Thinking in Questions with SQL

Posted March 21, 2021 under sql. Tweet

I love SQL, despite its many flaws.

Much is argued about functional programming vs object oriented. Different ways of instructing computers.

SQL is different. SQL is a language where I can ask the computer a question and it will figure out how to answer it for me.

Fluency in SQL is a very practical skill. It will make your life easier day to day. It’s not perfect, it has many flaws (like null) but it is in widespread use (unlike, say, prolog or D).

Useful in lots of contexts

As an engineer, sql databases often save me writing lots of code to transform data. They save me worrying about the best way to manage finite resources like memory. I write the question and the database (usually) figures out the most efficient algorithm to use, given the shape of the data right now, and the resources available to process it. Like magic.

SQL helps me think about data in different ways, lets me focus on the questions I want to ask of the data; independent of the best way to store and structure data.

One of my favourite things with Postgres is being able to think about read/write models separately.

1) Lazily dump data in as json.
2) Build a read model with [materialized] views
3) Refactor the write model underneath

Get the convenience of sql for reads before (3) pic.twitter.com/31xhuEK7ty
— Benji Weber (@benjiweber) March 20, 2021

As a manager, I often want to measure things, to know the answer to questions. SQL lets me ask lots of questions of computers directly without having to bother people. I can explore my ideas with a shorter feedback loop than if I could only pose questions to my team.

SQL is a language for expressing our questions in a way that machines can help answer them; useful in so many contexts.

It would be grand if even more things spoke SQL. Imagine you could ask questions in a shell instead of having to teach it how to transform data

Playing with using sqlite to query stdout from shell commands pic.twitter.com/DWZPYGemYA
— Benji Weber (@benjiweber) December 29, 2020

Why do we avoid it?

SQL is terrific. So why is there so much effort expended in avoiding it? We learn ORM abstractions on top of it. We treat SQL databases as glorified buckets of data: chuck data in, pull data out.

Transforming data in application code gives a comforting amount of control over the process, but is often harder and slower than asking the right question of the database in the first place.

Do you see SQL as a language for storing and retrieving bits of data, or as a language for expressing questions?

Let go of control

The database can often figure out the best way of answering the question better than you.

Let’s take an identical query with three different states of data.

Here’s two simple relations with 1 attribute each. a and b.
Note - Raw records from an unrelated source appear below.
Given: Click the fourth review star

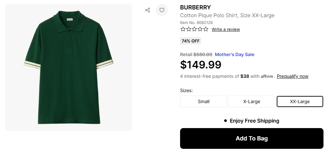Looking at the screenshot, I should point(200,29).
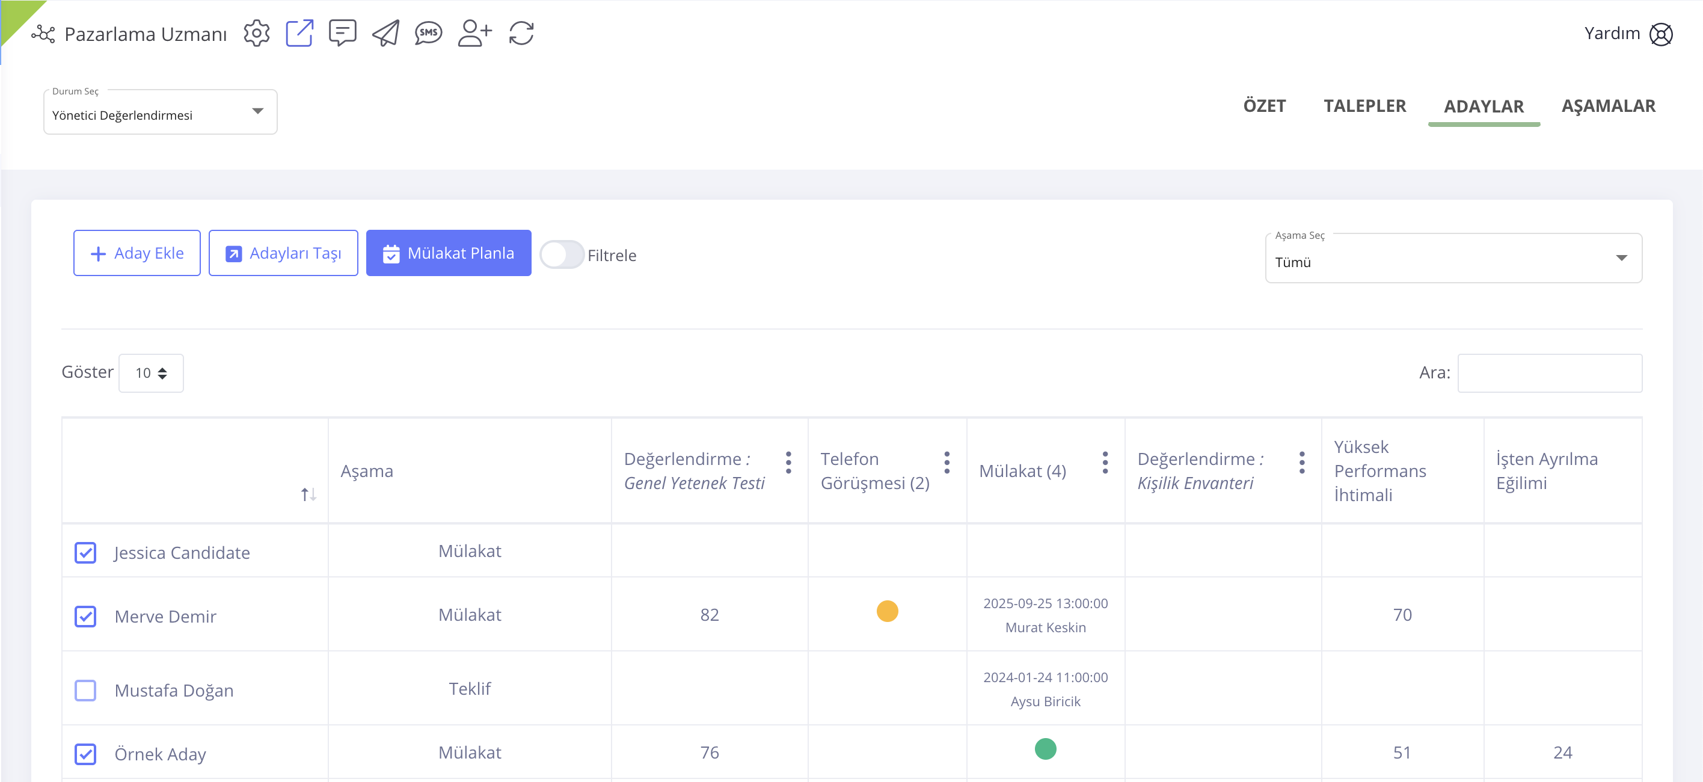Screen dimensions: 1703x782
Task: Click the Ara search input field
Action: 1549,373
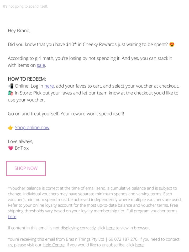Open full program voucher terms here link
The image size is (189, 252).
[12, 217]
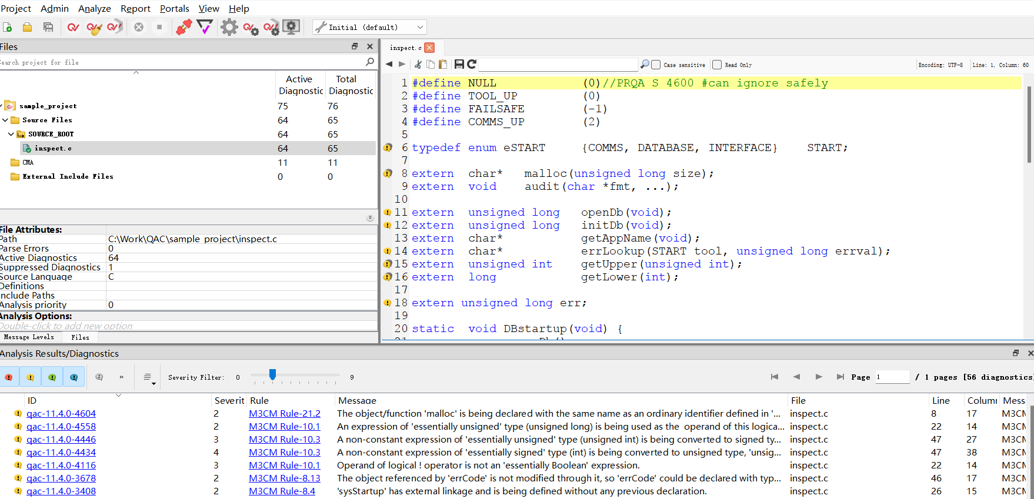Click the red plug connection icon

point(184,27)
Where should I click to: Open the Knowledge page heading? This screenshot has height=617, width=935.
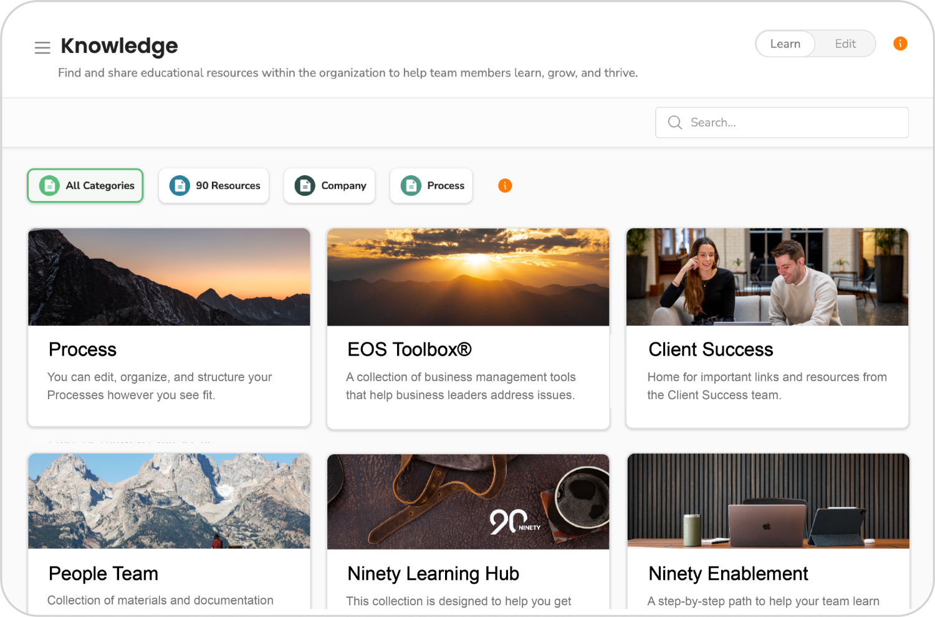118,46
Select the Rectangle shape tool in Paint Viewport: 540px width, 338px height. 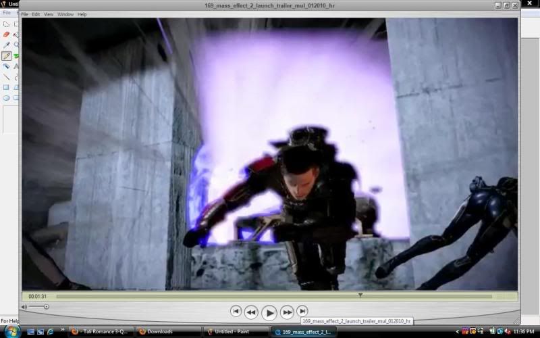[x=6, y=87]
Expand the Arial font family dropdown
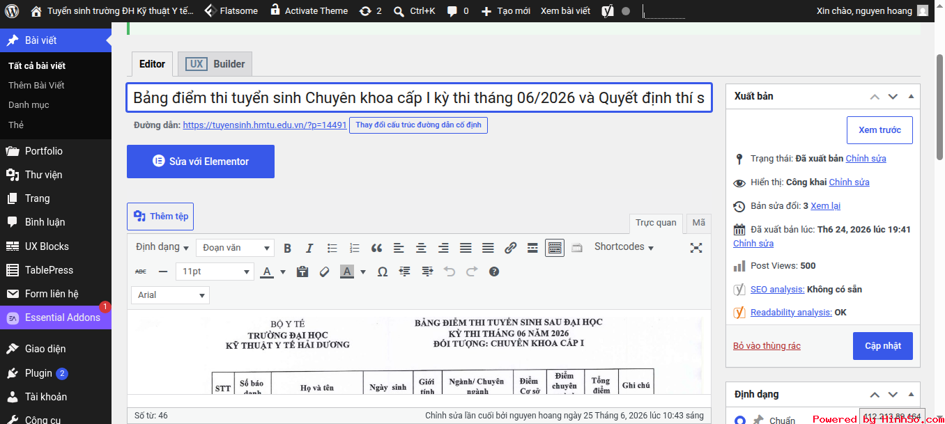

With a single tuple in each relation.

CREATE TABLE a(id INT);
CREATE TABLE b(id INT);
INSERT INTO a VALUES(1);
INSERT INTO b VALUES(1);
EXPLAIN analyze SELECT * FROM a NATURAL JOIN b;

“explain analyze” is telling us how postgres is going to answer our question. The operations it will take, and how expensive they are. We haven’t told it to use quicksort, it has elected to do so.

Looking at how the database is doing things is interesting, but let’s make it more interesting by changing the data. Let’s add in a boatload more values and re-run the same query.

INSERT INTO a SELECT * FROM generate_series(1,10000000);
EXPLAIN analyze SELECT * FROM a NATURAL JOIN b;

We’ve used generate_series to generate ten million tuples in relation ‘a’. Note the “Sort method” has changed to use disk because the data set is larger compared to the resources the database has available. I haven’t had to tell it to do this. I just asked the same question and it has figured out that it needs to use a different method to answer the question now that the data has changed.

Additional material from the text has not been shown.